Le Rosen en question parlait haut et fort, face au timide Gronski qui était pressé de s'en aller...
- Pas ce soir, vieux...
- Allons, allons, tu ne va pas faire offense...
- Non, merci, une autre fois.
Gronski avait voulu forcer le passage. Les deux brutes qui entouraient Rosen avait attrapé Gronski par le col. Celui-ci en avait écarté un ; l'autre l'avait empoigné, Rosen s'était mis de la partie.
- Fous-moi la paix, Rosen !...
On avait flanqué Gronski dehors, et les quelques autres clients qui se trouvaient là.
- Tu fais vraiment peine à voir, mon pauvre Aldo...

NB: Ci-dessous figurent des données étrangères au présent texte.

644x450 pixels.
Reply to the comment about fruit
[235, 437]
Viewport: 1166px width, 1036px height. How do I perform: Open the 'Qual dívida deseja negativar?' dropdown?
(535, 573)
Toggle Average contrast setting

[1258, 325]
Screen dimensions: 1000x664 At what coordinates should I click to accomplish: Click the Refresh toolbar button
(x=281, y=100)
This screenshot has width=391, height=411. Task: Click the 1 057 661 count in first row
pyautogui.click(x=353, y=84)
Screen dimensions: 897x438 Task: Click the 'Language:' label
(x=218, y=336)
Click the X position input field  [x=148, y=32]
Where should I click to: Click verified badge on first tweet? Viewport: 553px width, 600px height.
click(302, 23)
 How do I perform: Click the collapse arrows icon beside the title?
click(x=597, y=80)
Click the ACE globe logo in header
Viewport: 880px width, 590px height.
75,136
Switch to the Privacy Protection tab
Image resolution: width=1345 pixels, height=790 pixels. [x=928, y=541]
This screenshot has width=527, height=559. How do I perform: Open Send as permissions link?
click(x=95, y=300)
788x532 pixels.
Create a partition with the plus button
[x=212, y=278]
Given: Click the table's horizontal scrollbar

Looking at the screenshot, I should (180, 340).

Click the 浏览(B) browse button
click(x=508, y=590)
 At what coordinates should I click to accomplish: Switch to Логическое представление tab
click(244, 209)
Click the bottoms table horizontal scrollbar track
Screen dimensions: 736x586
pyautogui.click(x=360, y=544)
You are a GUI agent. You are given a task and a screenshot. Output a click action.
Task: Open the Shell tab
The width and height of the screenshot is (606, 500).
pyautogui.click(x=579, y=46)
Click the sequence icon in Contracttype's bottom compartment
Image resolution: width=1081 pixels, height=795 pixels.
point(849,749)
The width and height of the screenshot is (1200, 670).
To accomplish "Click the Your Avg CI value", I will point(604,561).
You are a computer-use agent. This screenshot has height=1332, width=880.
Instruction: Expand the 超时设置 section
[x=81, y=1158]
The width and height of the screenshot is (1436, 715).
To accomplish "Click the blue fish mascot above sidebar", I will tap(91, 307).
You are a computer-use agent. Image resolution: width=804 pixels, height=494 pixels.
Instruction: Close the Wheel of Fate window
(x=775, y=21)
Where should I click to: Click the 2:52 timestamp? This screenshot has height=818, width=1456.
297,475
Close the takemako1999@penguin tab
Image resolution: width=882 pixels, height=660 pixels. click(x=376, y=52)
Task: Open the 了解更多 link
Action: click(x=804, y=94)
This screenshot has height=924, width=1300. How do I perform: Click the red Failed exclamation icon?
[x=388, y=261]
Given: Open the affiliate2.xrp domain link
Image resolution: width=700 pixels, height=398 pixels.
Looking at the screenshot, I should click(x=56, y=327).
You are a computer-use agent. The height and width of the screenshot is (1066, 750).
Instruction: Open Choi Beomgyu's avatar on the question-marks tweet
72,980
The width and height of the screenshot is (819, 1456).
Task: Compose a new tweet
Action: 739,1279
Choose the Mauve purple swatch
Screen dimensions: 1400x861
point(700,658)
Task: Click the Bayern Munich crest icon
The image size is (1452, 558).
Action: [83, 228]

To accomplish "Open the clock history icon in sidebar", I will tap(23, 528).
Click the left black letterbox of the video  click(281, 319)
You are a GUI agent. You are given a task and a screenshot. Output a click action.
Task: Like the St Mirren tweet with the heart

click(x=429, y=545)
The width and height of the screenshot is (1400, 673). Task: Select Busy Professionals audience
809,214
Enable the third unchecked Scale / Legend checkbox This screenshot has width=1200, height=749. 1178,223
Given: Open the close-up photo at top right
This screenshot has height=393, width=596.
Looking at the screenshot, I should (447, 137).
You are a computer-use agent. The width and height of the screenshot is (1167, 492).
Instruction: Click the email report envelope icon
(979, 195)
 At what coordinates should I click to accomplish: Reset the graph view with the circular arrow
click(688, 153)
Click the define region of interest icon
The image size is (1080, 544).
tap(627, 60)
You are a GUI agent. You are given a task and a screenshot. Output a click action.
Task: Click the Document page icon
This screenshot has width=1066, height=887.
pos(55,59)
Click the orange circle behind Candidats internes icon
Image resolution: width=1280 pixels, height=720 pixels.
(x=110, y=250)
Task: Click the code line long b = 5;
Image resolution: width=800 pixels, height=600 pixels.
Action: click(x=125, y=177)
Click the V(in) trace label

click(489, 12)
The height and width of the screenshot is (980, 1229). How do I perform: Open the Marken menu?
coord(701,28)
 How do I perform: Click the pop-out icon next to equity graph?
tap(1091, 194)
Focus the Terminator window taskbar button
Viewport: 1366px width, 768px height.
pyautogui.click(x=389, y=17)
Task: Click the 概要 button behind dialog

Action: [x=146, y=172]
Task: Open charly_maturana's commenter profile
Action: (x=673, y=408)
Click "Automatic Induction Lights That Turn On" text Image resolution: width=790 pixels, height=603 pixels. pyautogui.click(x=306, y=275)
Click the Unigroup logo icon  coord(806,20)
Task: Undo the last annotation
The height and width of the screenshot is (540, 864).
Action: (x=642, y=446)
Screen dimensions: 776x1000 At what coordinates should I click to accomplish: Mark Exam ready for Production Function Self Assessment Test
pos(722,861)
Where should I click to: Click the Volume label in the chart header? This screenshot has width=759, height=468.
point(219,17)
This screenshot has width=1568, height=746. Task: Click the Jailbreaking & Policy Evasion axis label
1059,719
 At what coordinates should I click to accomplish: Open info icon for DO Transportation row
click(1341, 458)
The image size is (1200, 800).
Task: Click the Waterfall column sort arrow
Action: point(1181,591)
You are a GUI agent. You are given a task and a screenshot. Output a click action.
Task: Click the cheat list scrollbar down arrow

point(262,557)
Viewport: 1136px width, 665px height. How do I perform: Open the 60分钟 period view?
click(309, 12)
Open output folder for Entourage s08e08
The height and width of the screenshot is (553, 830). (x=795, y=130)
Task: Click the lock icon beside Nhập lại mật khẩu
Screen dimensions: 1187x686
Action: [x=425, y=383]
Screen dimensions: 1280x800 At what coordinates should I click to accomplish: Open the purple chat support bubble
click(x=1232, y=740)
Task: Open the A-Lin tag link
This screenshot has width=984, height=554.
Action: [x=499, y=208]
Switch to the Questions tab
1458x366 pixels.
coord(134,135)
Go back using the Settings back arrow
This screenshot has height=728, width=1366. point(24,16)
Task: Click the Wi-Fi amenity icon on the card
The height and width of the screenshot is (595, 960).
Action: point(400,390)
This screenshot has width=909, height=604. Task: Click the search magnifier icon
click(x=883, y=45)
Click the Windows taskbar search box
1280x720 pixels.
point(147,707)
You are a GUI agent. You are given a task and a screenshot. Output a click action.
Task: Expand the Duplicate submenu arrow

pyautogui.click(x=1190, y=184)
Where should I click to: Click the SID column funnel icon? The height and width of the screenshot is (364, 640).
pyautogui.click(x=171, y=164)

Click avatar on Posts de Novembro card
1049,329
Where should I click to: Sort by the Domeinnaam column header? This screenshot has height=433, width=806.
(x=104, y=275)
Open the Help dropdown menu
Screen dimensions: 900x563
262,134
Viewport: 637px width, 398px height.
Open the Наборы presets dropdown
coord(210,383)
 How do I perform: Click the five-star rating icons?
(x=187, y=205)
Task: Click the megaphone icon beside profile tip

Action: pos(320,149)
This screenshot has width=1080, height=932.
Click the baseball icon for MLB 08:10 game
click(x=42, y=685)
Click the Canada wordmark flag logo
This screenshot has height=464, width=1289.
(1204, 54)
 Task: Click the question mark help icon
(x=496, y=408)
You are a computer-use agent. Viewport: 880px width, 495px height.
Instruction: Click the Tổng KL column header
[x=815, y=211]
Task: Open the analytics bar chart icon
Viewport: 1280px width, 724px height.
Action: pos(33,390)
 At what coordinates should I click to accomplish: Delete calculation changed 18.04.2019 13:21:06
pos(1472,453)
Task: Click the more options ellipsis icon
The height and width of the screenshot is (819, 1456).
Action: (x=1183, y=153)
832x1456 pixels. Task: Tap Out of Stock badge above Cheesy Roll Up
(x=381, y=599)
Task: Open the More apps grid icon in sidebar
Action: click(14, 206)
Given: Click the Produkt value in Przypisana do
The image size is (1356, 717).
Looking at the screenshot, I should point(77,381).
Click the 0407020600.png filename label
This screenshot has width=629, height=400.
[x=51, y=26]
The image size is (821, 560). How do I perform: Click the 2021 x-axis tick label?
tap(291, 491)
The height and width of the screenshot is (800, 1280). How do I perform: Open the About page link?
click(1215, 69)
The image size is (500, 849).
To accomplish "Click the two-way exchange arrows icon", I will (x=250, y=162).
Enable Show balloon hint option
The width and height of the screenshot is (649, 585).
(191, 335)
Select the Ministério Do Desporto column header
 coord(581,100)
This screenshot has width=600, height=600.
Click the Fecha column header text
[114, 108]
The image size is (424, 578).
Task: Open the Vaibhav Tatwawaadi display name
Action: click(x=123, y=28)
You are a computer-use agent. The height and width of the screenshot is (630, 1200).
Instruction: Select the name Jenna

Humilié, Gronski s'éloignait, la tête basse. Maréchal mémorisa le visage de cette grosse brute de Rosen. Il était entouré d'hommes des Vicaris. L'inspecteur rejoignit Gronski.
- Merde, merde, merde !
Maréchal redescendit sans dire un mot. Gronski lui dit bonsoir rapidement et rentra chez lui en claquant la porte. Pas fier, l'inspecteur rentra chez lui et se coucha. Nelly dormait depuis longtemps.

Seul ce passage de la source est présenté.